Teeth made of acrylic are weaker than natural teeth. If you dont consider this problem the natural teeth will carve their own curves in the opposing acrylic teeth by grinding them away. This will cause again an irregular occlusal plane leading to midline fracture.

We can reduce the amount of denture teeth wear by reinforcing their occlusal surface in order to protect them from getting abraded and avoid loss of VDO which will eventually end with denture fracture.

So we have 3 things to think about:

1- how to reinforce the occlusal surface

2- how to reinforce the base and avoid midline fracture due to imbalance

3- providing the occlusal surfaces of denture teeth with metal or high impact acrylic (laminate acrylic) if aesthetics is of main concern.

So we only reinforce the contacting surfaces of denture teeth by either metal or laminate acrylic.
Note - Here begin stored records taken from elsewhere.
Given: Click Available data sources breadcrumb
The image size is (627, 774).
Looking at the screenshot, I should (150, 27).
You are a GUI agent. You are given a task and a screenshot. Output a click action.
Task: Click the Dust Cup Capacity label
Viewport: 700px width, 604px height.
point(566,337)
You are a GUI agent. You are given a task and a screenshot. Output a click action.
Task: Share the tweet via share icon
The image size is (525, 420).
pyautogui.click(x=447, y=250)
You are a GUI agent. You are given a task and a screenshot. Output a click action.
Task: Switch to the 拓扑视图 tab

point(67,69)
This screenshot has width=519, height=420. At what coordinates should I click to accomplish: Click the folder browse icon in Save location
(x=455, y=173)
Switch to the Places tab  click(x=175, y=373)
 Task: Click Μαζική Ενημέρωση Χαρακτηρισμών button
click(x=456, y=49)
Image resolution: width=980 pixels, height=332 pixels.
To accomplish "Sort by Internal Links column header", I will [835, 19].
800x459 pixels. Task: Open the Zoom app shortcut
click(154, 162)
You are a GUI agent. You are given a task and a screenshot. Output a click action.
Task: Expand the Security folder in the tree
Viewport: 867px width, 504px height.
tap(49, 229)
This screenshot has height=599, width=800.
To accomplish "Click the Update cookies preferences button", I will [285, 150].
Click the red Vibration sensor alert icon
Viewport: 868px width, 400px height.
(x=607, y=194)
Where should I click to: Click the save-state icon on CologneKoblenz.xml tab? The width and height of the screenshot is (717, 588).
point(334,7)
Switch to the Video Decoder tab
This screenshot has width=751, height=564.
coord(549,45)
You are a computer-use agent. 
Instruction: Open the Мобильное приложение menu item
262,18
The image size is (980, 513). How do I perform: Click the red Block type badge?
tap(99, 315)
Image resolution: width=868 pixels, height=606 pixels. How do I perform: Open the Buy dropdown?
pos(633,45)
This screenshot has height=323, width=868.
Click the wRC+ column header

- box the teeth (PM is removed to reduce surface area) with beeding wax, place the index

- pour it with an investment material

- a mould is produced from the investment

- wax up the occlusal surface (inlay wax)

-sprue it, cast it

- apply it to denture teeth

** Only the occlusal surface is changed to metal ,the body remains acrylic to provide the damping effect (impact absorption) which dissipates energy fallen on it, otherwise all energy will be immediately transferred to ridge causing bone resorption.

** grind the teeth to provide sufficient space for the metal (that's why we took an index)

How to reinforce the base to avoid midline fracture?

After reinforcement of occlusal surface of teeth:

- put a metallic roof (co/cr)

This applies also to partial denture when we need full coverage (in the maxilla)/ we must make sure that the post dam area is covered with acrylic in order to be comfortable to the patient otherwise every time the patient swallows the junction between soft and hard palate will be traumatized due to presence of metal that will act as a knife edge.

Advantages of metal:

- Thermo conductive  patients enjoy hot beverages more than those with acrylic base

An alternative to metal (due to its relatively high cost) is high impact acrylic mesh (reinforced acrylic)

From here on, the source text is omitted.